Se retiró parte de la gabardina, dejando a la vista un cuchillo con un filo de veinte centímetros de ancho y cuarenta de largo, que cogió con una rapidez asombrosa. Mientras descargaba el primer golpe, la novena sinfonía de Beethoven comenzaba a sonar en la minicadena con asombrosa violencia. El chorro de sangre golpeó a la mujer en la cara, que empezó a gritar, uniendo su voz a la de Joel, cuyo desgarrador alarido parecía arrancado de las mismas entrañas del infierno. Donde antes había una mano ahora había sólo un río de sangre. El segundo golpe lo descargó en la pierna derecha, a nivel de la rodilla, liberando otro grito aún más potente que el anterior al hombre. El tercer golpe fue definitivo e hizo rodar la cabeza de Joel por el suelo del almacén. Los gritos masculinos desaparecieron y sólo se oía la voz de la mujer. Lentamente, los chillidos de la mujer se fueron convirtiendo en una risa que erizaría el vello del hombre más bravo.
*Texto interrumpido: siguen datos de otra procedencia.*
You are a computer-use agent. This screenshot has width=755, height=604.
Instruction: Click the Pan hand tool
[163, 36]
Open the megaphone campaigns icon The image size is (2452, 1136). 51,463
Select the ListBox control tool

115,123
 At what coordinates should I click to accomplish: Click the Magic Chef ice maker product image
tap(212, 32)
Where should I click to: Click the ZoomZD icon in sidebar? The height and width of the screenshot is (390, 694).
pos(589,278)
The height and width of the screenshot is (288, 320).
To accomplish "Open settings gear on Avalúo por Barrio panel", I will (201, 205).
- Eres un genio, Mellden… - dijo mientras seguía riendo – ¡un jodido genio!
- Lo sé, querida, lo sé – dijo, esbozando una sonrisa más amplia que cuando cortaba los miembros de Joel. La sangre todavía manaba del cuerpo inerte, formando un charco rojo alrededor de la mesa. Pasando por detrás de la silla, desató a Susan, que se levantó y recogió la cabeza de Joel del suelo. La expresión que había quedado para siempre en la cara de aquel hombre era de horror absoluto.
- Mi querido Jo… eras un auténtico capullo – dijo mientras le daba un beso en los labios de aquella cabeza separada del cuerpo. La dejó caer al suelo y se dio la vuelta, dirigiéndose a Mellden -. Se lo tragó todo… ¡todo!
- Todo – repitió el carnicero. Ella se acercó y lo abrazó - Todo – volvió a repetir. Sus labios se unieron en un beso con sabor a sangre. El frío atravesó a Susan como un viento invernal. El acero del cuchillo del carnicero se había introducido hasta la empuñadura en su abdomen. Las fuerzas le fallaron y cayó al suelo, respirando agitadamente, con el pecho subiendo y bajando descompasadamente – Todo…
Dejando el cuchillo en la mesa, se arrodilló junto a Susan hasta que sus labios estuvieron a apenas un centímetro de su oído. El susurro pareció casi un capricho del viento – El adulterio es un pecado muy serio, Susan… - dijo depositando en el suelo un anillo de boda, justo delante del agonizante cuerpo de la mujer. La luz se apagó mientras Mellden abandonaba el almacén. El himno de la alegría tocó a su fin y los jadeos de Susan terminaron por perderse en la oscuridad.